The media agency market has emerged from a 26 month advertising recession, according to the latest SMI (Standard Media Index) numbers.
The value of advertising expenditure rose for the first time in more than two years, to 8.3% year-on-year in November, driven by strong TV and digital demand.
The growth was also due to the largest product categories significantly increasing their media investment, with the collective bookings for the ten largest categories up 20.7% for the month.
"This level of higher November ad demand clearly highlights the start of a new growth phase for our market given the strength of the renewed confidence,’’ says SMI AU/NZ Managing Director Jane Ractliffe.
"And the strong support by the largest product categories shows the confidence is coming from a broad base of large advertisers that are recommitting to higher media investment."
Television was the best performer for November with its second month of double-digit growth in November with the total up 18.8%.
And the metropolitan TV market reported growth of 21.8% to a level of ad spend higher than in November 2018.

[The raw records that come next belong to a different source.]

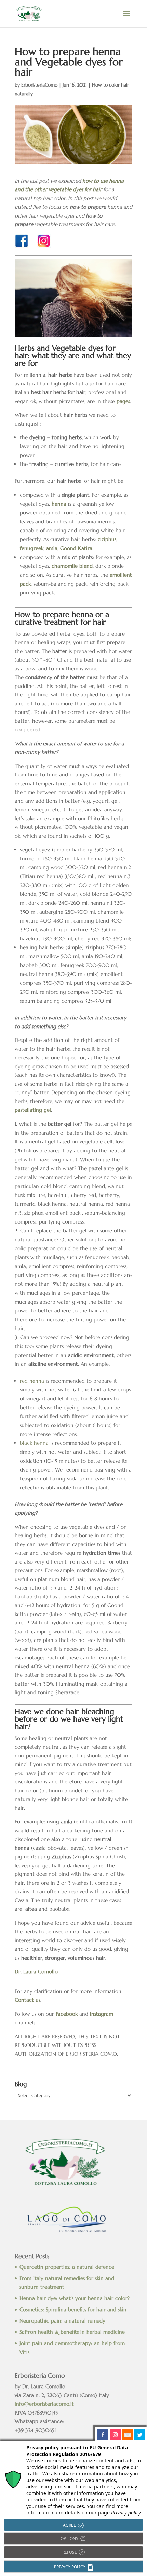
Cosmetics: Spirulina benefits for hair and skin (72, 2309)
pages (123, 401)
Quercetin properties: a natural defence (66, 2267)
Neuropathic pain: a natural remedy (62, 2320)
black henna (34, 1443)
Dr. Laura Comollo (36, 1971)
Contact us (27, 2000)
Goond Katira (76, 548)
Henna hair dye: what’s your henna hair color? (74, 2298)
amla (51, 548)
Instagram (101, 2014)
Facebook (67, 2014)
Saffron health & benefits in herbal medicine (72, 2332)
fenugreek (31, 548)
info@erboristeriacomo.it (44, 2404)
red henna (32, 1380)
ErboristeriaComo (39, 85)
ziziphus (107, 539)
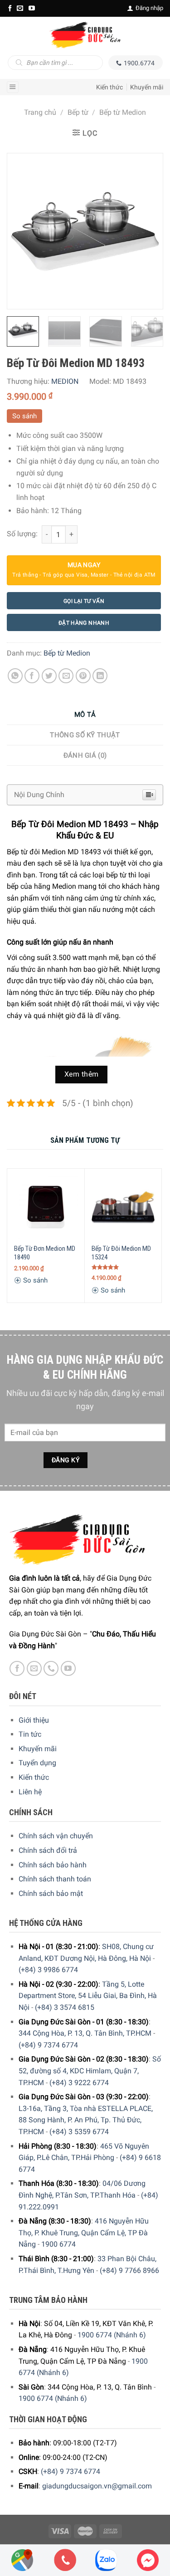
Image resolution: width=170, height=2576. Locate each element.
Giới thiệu (34, 1720)
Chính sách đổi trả (48, 1850)
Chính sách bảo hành (53, 1865)
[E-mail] (20, 8)
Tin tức (30, 1734)
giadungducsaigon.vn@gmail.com (97, 2486)
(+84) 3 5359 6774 (79, 2131)
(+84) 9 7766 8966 (129, 2270)
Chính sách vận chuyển (56, 1836)
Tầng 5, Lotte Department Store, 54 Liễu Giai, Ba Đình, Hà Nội (88, 1996)
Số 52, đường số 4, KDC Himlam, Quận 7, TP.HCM (90, 2070)
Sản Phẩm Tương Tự (85, 1140)
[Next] (148, 231)
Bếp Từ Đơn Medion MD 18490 (44, 1253)
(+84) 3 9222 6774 (79, 2082)
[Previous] (22, 231)
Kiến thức (109, 87)
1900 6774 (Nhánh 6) (112, 2335)
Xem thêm (81, 1074)
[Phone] (65, 2560)
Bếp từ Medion (122, 112)
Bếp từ (78, 112)
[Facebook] (10, 8)
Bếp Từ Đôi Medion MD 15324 (121, 1253)
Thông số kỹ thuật (85, 735)
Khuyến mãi (146, 87)
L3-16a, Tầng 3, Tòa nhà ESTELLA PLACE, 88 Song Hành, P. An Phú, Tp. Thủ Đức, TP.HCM (86, 2120)
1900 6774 (58, 2244)
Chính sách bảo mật (51, 1893)
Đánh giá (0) (85, 755)
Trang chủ (40, 112)
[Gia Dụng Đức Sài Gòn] (85, 35)
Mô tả (85, 714)
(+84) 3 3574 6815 (64, 2007)
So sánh (24, 416)
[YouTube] (32, 8)
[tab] (85, 715)
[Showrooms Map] (22, 2559)
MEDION (64, 381)
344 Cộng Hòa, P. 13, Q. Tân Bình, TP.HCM (85, 2033)
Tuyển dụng (37, 1762)
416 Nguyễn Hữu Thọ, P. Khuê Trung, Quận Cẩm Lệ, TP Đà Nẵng (84, 2232)
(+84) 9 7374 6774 (48, 2045)
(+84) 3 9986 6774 (48, 1969)
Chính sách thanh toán (55, 1879)
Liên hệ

"In October the TV results were buoyed by the move of the AFL and NRL finals series into that month due to COVID but in November the growth was purely due to a huge spike in demand for Television advertising as Retail, Food and Gambling advertisers all delivered double digit increases in TV ad spend,’’ says Ractliffe.
"And while Automotive Brand ad spend remained lower overall this month, there is a sense that what was our market’s largest category may be about to finally accelerate its ad spending as it grew its TV bookings by 11.8% in November.
"Digital was the second best performing media in November with growth of 17.2% and with all Digital sectors reporting higher ad spend.
"With late Digital bookings coming through, we can now see that this represents the fourth month of growth for the Digital media."
Ractliffe says green shoots are emerging across the market, with both the Metropolitan and Regional Radio sectors reporting higher November ad spend.
Spend to newspaper websites lifted 14%. And the Outdoor media has turned a major corner in November with its bookings back just 15.8%.
Among the largest categories in November, the biggest growth in media investment came from Retail (+18.2%) and Food/Produce/Dairy (+92%) while Communications (+39.3%) and Gambling (+54.6%) were also key contributors to the higher demand.
And the data also shows that October market bookings – which were back 4.8% - have benefitted from a late surge in very late Digital payments with the total revised to now be 1.7% higher.
The stronger November results are also improving SMI’s longer term trend data with the decline in financial year-to-date bookings now reduced to 8.8%. In that period Digital ad spend has grown 4.5% and TV bookings are flat (-0.9%) but Metropolitan TV bookings are positive (+0.8%).
"As is the case in November, it’s the largest categories delivering most of the strong financial year demand with the ten largest categories collectively growing their ad spend over the past five months by 1.1%. And among those categories most growth has come from Food advertisers (+17.3%), Retail (+8.9%) and Toiletries/Cosmetics (+20.3%) advertisers,’’ Ractliffe says.
In terms of future pacings, the fact most agencies reduce staff levels during holiday periods means the level of future bookings are not as robust.
But SMI can already see the strong demand for TV is continuing with its December bookings already 3.4% higher.